Rakshasudu (Original Motion Picture Soundtrack)
| No. | Title | Lyrics | Music | Singer(s) | Length |
|---|---|---|---|---|---|
| 1. | "Masss" | Ramajogayya Sastry | Yuvan Shankar Raja | Karthik, Sooraj Santosh | 04:43 |
| 2. | "Nee Needavutha" | Vennelakanti | Yuvan Shankar Raja | Karthik, Chinmayi | 04:36 |
| 3. | "Boochi Boochai" | Rakendu Mouli | Yuvan Shankar Raja | Rakendu Mouli, Pooja Vaidyanath | 04:58 |
| 4. | "Jananam Nichi" | Vennelakanti | Yuvan Shankar Raja | Malathy Lakshman | 04:37 |
| 5. | "Masss" (Remix) | Ramajogayya Sastry | Yuvan Shankar Raja, Premgi Amaren | Karthik, Sooraj Santosh, Premgi Amaren | 05:51 |
| 6. | "Super Masss" | Sri Mani | S. Thaman | M. M. Manasi, Nivas | 03:28 |
| 7. | "Masss Theme" | — | Yuvan Shankar Raja | Instrumental | 02:02 |
| 8. | "Con Man Theme" | — | Yuvan Shankar Raja | Instrumental | 02:23 |

== Reception ==
The soundtrack received positive reviews from critics. Behindwoods rated the soundtrack 3.25 out of 5 and noted that Prabhu and Yuvan's successful collaboration "strike again, this time with more experimentation and vivacity". Indiaglitz gave it 3 out of 5 and described it as "a reviving, soulful and definitely a chart-topper material". Subramanian Harikumar of Bollywoodlife.com also gave it three out of 5 "Yuvan's album has one or two standout numbers [...] which will stay with you even after a while you are done listening."

Akilan Nagarajan of Moviecrow gave 2.75 out of 5 to the album and stated "This album provides the right amount of coolness one would expect from a Yuvan Shankar Raja-Venkat Prabhu collaboration, but it just doesn't pull off the "awe" that these two have been providing all over the years. Not the powerhouse we wanted, but definitely the fun we needed." Karthik Srinivasan of Milliblog described it as "the weakest soundtrack among all Venkat Prabhu-Yuvan combos."

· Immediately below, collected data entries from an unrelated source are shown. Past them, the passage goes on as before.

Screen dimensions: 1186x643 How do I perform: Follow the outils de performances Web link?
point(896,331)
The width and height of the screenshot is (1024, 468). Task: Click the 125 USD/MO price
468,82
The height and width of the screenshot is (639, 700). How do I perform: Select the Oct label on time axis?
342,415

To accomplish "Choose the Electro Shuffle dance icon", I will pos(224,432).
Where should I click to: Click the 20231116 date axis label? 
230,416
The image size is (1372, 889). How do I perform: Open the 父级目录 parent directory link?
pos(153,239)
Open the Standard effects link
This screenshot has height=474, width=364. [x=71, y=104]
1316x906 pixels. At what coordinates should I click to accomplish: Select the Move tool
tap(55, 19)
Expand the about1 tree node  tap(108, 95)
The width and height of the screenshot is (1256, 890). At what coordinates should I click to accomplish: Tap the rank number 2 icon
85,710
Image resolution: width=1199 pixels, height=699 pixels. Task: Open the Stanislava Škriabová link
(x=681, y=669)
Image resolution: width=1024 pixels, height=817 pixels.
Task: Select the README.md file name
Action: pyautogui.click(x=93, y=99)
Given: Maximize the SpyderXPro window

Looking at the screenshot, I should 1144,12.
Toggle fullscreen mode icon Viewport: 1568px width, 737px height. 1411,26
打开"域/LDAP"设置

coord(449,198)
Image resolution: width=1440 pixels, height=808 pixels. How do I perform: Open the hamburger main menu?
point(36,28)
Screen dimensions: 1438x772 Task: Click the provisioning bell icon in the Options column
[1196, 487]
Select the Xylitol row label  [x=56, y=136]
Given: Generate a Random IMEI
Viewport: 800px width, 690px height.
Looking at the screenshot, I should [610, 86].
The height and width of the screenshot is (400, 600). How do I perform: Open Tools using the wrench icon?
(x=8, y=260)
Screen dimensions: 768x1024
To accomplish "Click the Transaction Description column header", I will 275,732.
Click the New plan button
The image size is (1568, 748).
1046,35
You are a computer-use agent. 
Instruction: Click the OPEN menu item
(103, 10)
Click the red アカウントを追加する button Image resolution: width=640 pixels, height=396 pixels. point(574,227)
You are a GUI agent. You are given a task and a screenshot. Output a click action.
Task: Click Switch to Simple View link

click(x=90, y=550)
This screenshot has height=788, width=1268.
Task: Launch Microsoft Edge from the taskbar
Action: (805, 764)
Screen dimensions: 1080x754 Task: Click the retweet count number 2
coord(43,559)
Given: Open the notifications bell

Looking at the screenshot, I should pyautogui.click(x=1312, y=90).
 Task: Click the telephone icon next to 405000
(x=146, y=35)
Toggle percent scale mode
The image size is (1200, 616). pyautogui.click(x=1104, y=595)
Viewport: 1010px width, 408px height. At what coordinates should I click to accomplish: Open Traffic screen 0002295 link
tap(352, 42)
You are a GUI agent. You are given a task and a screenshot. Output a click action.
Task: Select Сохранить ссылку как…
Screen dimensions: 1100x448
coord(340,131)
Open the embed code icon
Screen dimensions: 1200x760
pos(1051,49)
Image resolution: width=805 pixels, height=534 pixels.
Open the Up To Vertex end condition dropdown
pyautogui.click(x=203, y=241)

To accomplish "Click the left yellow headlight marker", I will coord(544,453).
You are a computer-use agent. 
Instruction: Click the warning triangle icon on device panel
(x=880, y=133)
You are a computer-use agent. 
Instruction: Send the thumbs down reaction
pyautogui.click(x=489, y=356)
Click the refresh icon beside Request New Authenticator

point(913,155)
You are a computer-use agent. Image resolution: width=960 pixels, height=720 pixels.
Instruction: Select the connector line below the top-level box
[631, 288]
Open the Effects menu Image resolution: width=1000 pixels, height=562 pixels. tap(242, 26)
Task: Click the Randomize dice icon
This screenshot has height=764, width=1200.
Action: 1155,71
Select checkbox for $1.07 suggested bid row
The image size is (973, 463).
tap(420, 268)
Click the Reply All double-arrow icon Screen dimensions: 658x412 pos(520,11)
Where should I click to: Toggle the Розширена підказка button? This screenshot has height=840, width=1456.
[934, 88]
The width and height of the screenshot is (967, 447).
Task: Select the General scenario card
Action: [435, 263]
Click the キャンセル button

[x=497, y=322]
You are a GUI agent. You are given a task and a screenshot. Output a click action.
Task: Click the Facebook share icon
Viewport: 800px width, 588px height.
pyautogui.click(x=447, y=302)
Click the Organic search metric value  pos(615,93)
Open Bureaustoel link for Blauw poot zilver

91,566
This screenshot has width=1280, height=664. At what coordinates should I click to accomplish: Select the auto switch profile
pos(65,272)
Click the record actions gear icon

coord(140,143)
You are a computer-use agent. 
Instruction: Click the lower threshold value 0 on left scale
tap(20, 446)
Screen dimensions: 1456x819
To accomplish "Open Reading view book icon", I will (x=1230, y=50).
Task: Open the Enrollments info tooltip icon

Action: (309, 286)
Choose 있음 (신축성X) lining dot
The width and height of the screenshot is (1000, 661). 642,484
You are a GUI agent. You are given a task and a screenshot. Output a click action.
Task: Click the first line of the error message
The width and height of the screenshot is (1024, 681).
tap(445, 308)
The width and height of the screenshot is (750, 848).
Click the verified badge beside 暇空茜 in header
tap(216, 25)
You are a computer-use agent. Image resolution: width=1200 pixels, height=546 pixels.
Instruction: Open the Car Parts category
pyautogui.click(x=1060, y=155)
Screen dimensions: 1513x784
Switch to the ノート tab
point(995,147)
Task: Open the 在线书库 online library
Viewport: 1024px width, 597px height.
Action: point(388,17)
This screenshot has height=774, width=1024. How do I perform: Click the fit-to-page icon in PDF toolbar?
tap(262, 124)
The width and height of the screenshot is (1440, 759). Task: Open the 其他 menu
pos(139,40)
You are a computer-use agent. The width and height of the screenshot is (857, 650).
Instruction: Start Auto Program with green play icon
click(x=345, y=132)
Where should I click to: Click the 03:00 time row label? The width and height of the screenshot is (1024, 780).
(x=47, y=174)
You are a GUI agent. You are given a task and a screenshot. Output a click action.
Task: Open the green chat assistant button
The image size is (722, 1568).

M Suganth of The Times of India found the songs to be "plain indulgences (the Thriller-like Poochandi is visually interesting but brings the story to a halt)". S. Saraswathi of Rediff.com wrote "Yuvan Shankar Raja's music keeps up with the tempo of the film." Anupama Subramanian of Deccan Chronicle wrote "Yuvan's background score warrants mention."